→ **DATEN ZUR AUFGABE**:
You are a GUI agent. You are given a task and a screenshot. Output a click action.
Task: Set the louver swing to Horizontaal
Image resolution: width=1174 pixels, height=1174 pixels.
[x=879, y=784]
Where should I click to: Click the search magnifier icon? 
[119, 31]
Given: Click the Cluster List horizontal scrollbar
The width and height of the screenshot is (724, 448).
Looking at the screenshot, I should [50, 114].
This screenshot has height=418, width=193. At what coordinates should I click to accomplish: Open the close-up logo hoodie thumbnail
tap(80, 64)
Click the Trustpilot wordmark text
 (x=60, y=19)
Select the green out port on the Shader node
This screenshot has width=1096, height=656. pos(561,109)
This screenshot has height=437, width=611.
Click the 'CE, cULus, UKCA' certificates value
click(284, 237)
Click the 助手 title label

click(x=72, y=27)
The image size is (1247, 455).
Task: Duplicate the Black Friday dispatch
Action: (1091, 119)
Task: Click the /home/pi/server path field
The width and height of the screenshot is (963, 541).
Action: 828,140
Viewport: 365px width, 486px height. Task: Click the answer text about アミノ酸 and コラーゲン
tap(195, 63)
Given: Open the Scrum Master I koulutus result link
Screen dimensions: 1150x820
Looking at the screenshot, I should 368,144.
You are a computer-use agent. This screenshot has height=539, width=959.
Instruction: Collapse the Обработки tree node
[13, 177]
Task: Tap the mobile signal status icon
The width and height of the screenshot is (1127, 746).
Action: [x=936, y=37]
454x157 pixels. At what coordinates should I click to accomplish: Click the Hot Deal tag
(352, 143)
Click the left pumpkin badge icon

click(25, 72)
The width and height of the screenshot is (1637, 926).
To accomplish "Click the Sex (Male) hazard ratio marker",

→ **AUFGABE UND VORGABEN**:
Kannst du die gesamten Daten oben in eine Markdown-Tabelle mit den Spalten „Nummer“ und „Datenzeile“ umwandeln, jede Zeile fortlaufend nummeriert und ohne Leerzeilen?

→ **ERGEBNIS DER AUFGABE**:
| Nummer | Datenzeile |
|---|---|
| 1 | You are a GUI agent. You are given a task and a screenshot. Output a click action. |
| 2 | Task: Set the louver swing to Horizontaal |
| 3 | Image resolution: width=1174 pixels, height=1174 pixels. |
| 4 | [x=879, y=784] |
| 5 | Where should I click to: Click the search magnifier icon?  |
| 6 | [119, 31] |
| 7 | Given: Click the Cluster List horizontal scrollbar |
| 8 | The width and height of the screenshot is (724, 448). |
| 9 | Looking at the screenshot, I should [50, 114]. |
| 10 | This screenshot has height=418, width=193. At what coordinates should I click to accomplish: Open the close-up logo hoodie thumbnail |
| 11 | tap(80, 64) |
| 12 | Click the Trustpilot wordmark text |
| 13 |  (x=60, y=19) |
| 14 | Select the green out port on the Shader node |
| 15 | This screenshot has width=1096, height=656. pos(561,109) |
| 16 | This screenshot has height=437, width=611. |
| 17 | Click the 'CE, cULus, UKCA' certificates value |
| 18 | click(284, 237) |
| 19 | Click the 助手 title label |
| 20 | click(x=72, y=27) |
| 21 | The image size is (1247, 455). |
| 22 | Task: Duplicate the Black Friday dispatch |
| 23 | Action: (1091, 119) |
| 24 | Task: Click the /home/pi/server path field |
| 25 | The width and height of the screenshot is (963, 541). |
| 26 | Action: 828,140 |
| 27 | Viewport: 365px width, 486px height. Task: Click the answer text about アミノ酸 and コラーゲン |
| 28 | tap(195, 63) |
| 29 | Given: Open the Scrum Master I koulutus result link |
| 30 | Screen dimensions: 1150x820 |
| 31 | Looking at the screenshot, I should 368,144. |
| 32 | You are a computer-use agent. This screenshot has height=539, width=959. |
| 33 | Instruction: Collapse the Обработки tree node |
| 34 | [13, 177] |
| 35 | Task: Tap the mobile signal status icon |
| 36 | The width and height of the screenshot is (1127, 746). |
| 37 | Action: [x=936, y=37] |
| 38 | 454x157 pixels. At what coordinates should I click to accomplish: Click the Hot Deal tag |
| 39 | (352, 143) |
| 40 | Click the left pumpkin badge icon |
| 41 | click(25, 72) |
| 42 | The width and height of the screenshot is (1637, 926). |
| 43 | To accomplish "Click the Sex (Male) hazard ratio marker", |